Âdem, sürekli spor yapan hatta yemekleri bile gram gram ölçerek yiyen bir spor hocasıydı. Kendisinin aksine sporla hiç alakası olmamış ve tüm yaşamı boyunca masa başında çalışan Özlem gibi bir arkadaş dahi edinmemişti.
Özlem yoğun çalışma programına ara verip spora başlamaya ve bir salona yazılmaya karar verdiğinde hayatının değişeceğini hiç düşünmemişti. Spor salonuna ilk gittiğinde ise Adem’i fark etmesi hiç zor olmadı.
Spor salonundaki tüm kadınlar; “Âdem hocam mekik çekmeme yardımcı olur musunuz? Hocam bu hareket tam olarak hangi bölgeyi çalıştırıyor? Hocam kardiyo hareketlerini evde de yapsam bir sorun olur mu?” şeklindeki tüm tuhaf soruları sırf hocayla konuşabilmek adına soruyorlardı. Âdem, her şeyin farkında ancak durumdan hiç rahatsız değildi.
Etrafında bir sürü güzel kadının olması ilk başlarda oldukça hoşuna gidiyordu ancak zamanla gerçek aşka olan inancı git gide azalıyordu. Çünkü her kadın Adem’e değil, üçgen vücutlu ya da baklava dilimli Âdem hocaya aşıktı.
Özlem de âşık olmuştu. Nasıl olduğunu bir türlü anlamamasına rağmen bir gün, yol boyunca Adem’i düşündüğünü fark etti. Yolda, yalnız kaldığı her fırsatta, film izlerken, yemek yerken, hatta duş alırken bile hep aklında Âdem vardı.
Aşk işte buydu diye itiraf etmişti kendisine. Her an onunla olmak ve kokusunu dahi özlemek gibi; hatta kötü olan özelliklerini bile görmezden gelmek gibi, yaptığı her şey hoşuna gitmeye başlamıştı. Bu süreç iki yılı aşmıştı.

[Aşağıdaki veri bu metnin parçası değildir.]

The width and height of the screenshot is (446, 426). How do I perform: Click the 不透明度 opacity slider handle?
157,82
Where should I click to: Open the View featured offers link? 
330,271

Kocaman iki yıl geçmiş ancak Âdem, Özlem’e sadece günaydın ya da iyi günler diyordu. Özel olabilecek hiçbir sohbet yaşamıyorlardı. Çünkü Âdem hoca her öğrencine günaydın derdi ve selam vermeden insanların yanından geçmezdi.
Soğuk bir kış günü Özlem bir gün öncesinden yediği yaprak sarmasını ve yaş pastayı yakabilmek için deli gibi koşu bandında koşmaya başlamıştı. Ve o an yanından geçen Âdem hocaya günaydın diyebilmek için yan döndü ve ani bir şekilde yere düşüp bayılmıştı.

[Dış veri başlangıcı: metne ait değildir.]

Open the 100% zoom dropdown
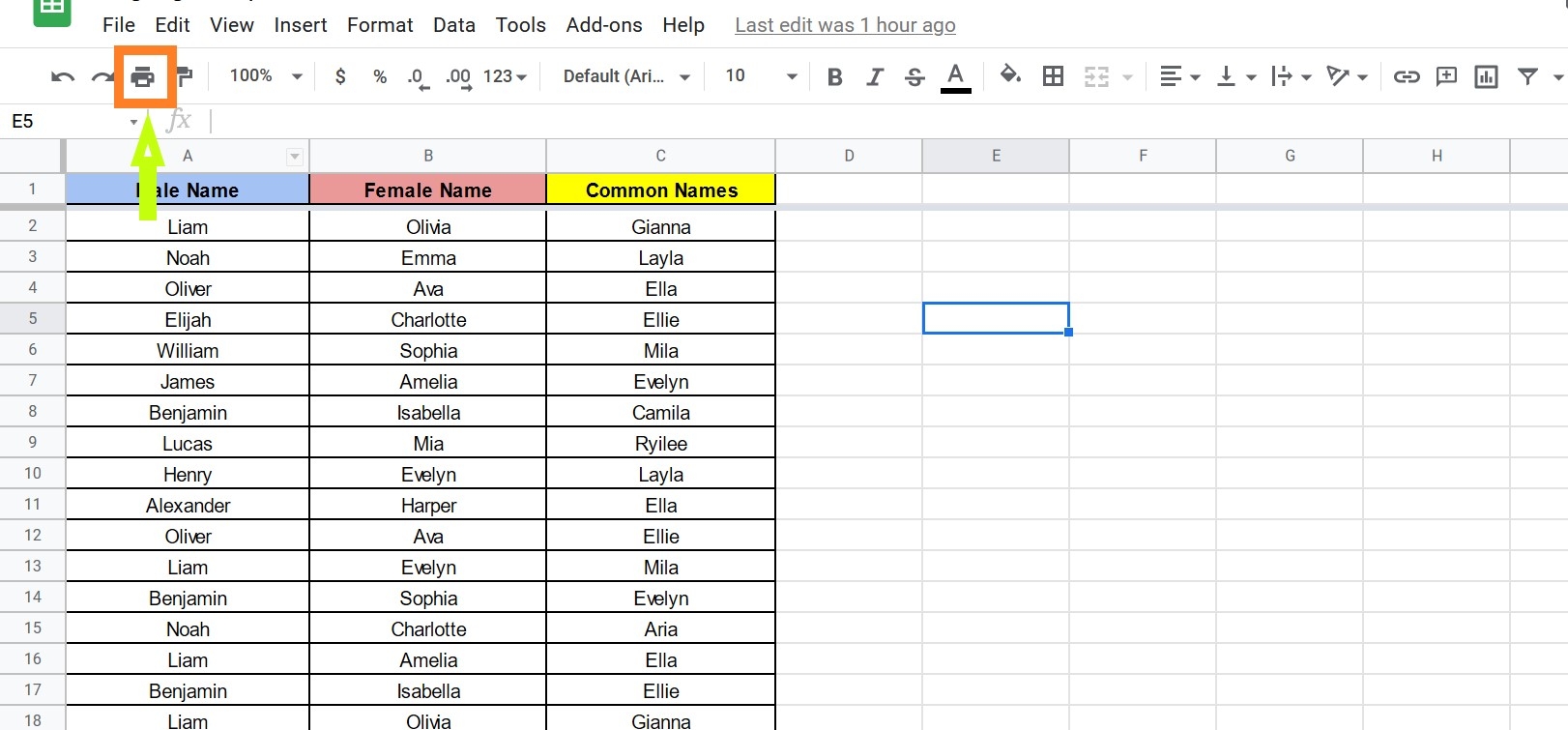 point(266,76)
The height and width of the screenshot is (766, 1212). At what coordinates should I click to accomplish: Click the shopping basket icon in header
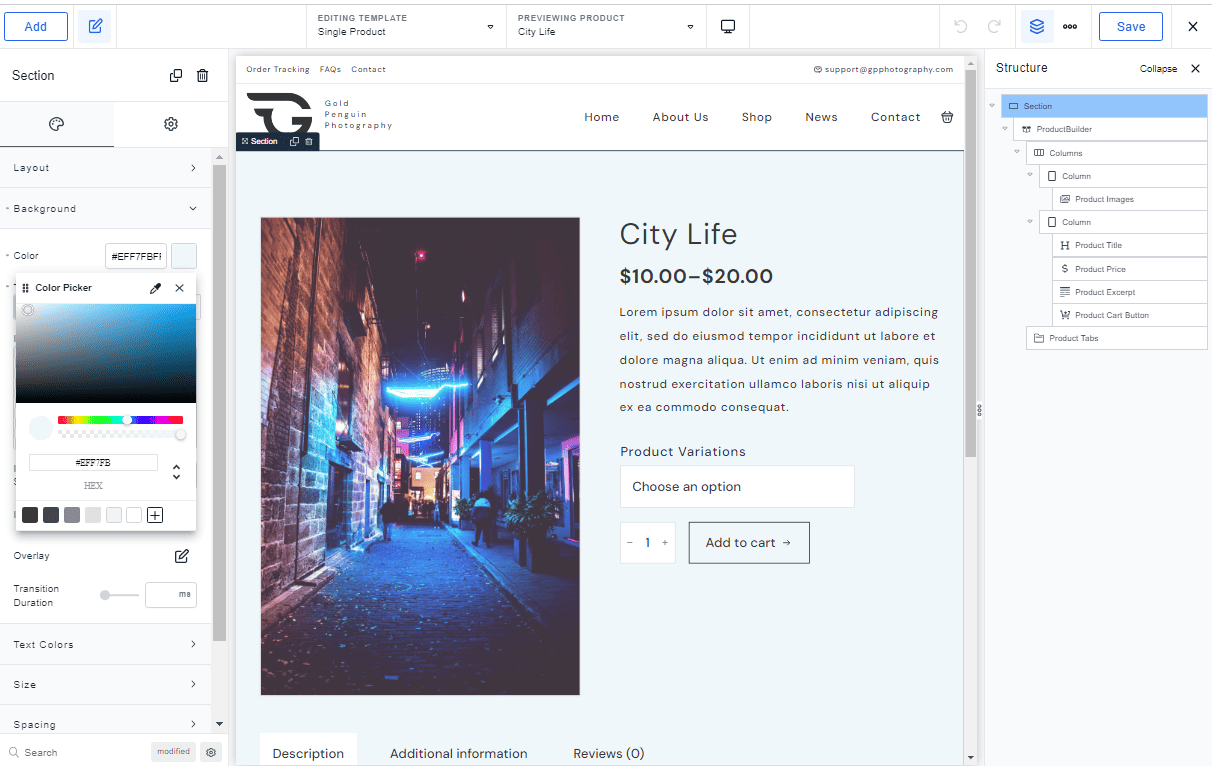point(947,117)
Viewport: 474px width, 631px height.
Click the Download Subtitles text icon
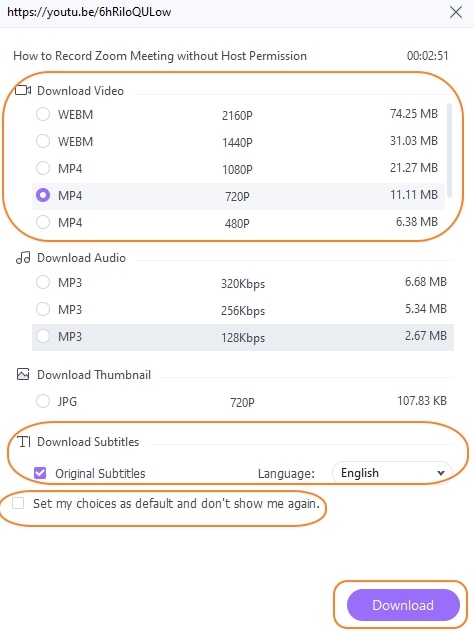pyautogui.click(x=24, y=441)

Âdem hoca Özlem’i zorlanarak kucağına almış ve hastaneye götürmüştü. Hastanede gözlerini açan Özlem, karşısında Adem’i görünce afallamış ve ne diyeceğini bilememiş bana ne oldu diye sormuştu. Âdem her şeyi anlatıyor, Özlem sanki şiir dinliyordu.

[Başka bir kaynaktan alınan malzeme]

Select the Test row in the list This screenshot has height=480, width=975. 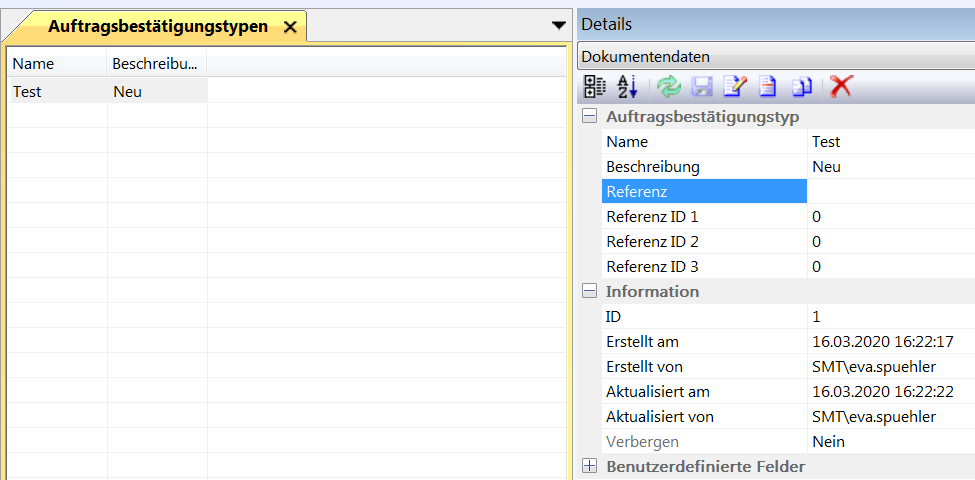pyautogui.click(x=56, y=91)
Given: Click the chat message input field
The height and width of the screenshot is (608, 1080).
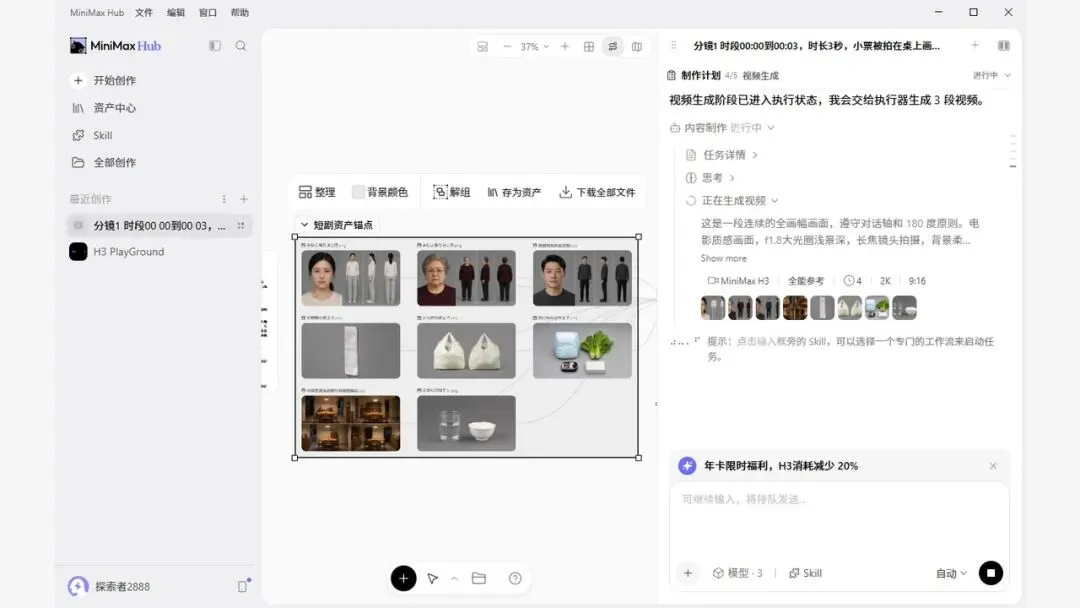Looking at the screenshot, I should [x=839, y=518].
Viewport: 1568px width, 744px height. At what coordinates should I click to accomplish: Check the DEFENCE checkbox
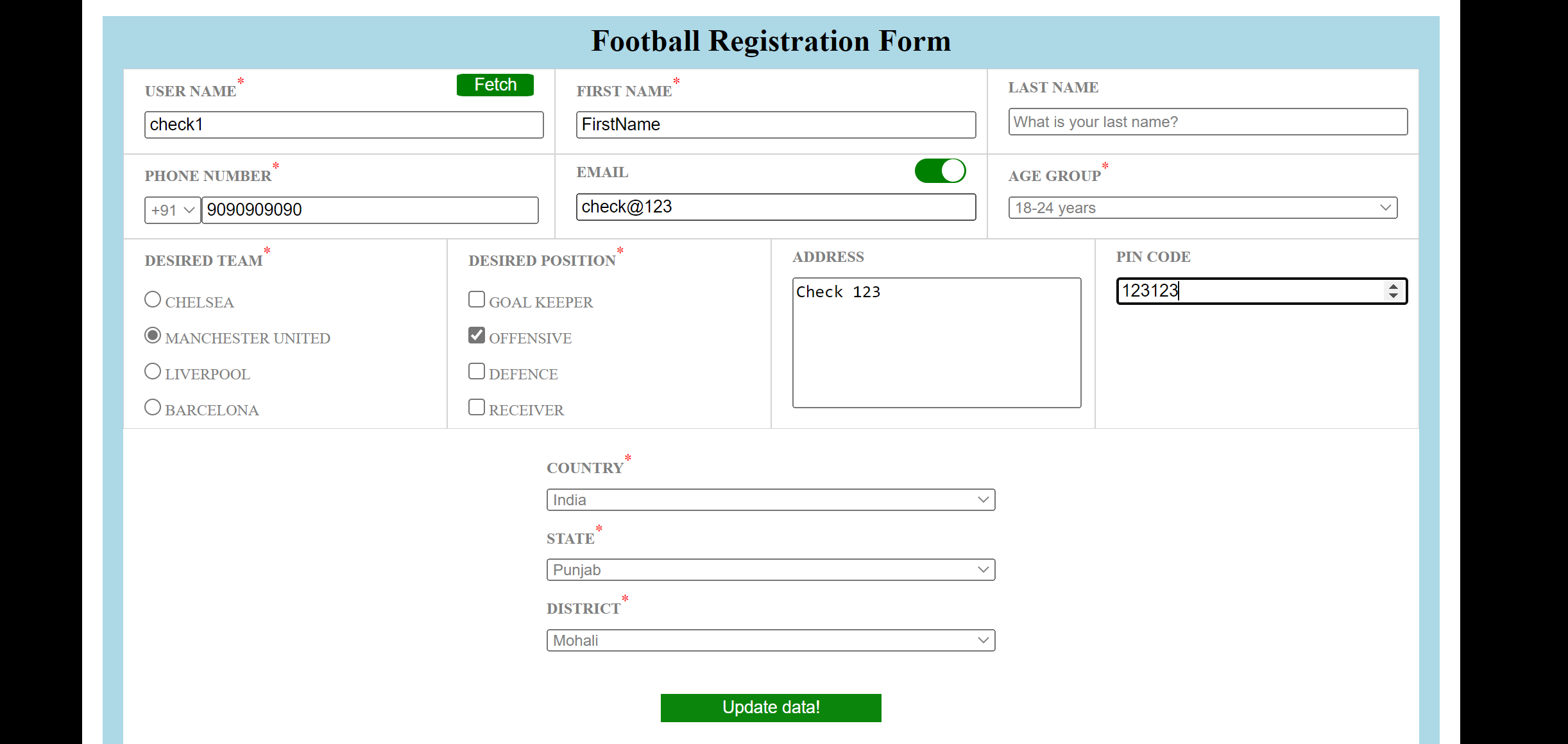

Daha önce varlığından bile haberdar olmayan adam, karşındaki kadını güldürmek için çocuklaşmaya bile başlamıştı.
Rastlantı sonrası karşılaşıp kaza ile bir araya gelen bu iki kişi zamanla birbirleriyle tek vücut olmayı başarmışlardı. Özlem’in trajik bir şekilde insan görünümlü canlı tarafından sebepsizce bıçakla öldürülene kadar…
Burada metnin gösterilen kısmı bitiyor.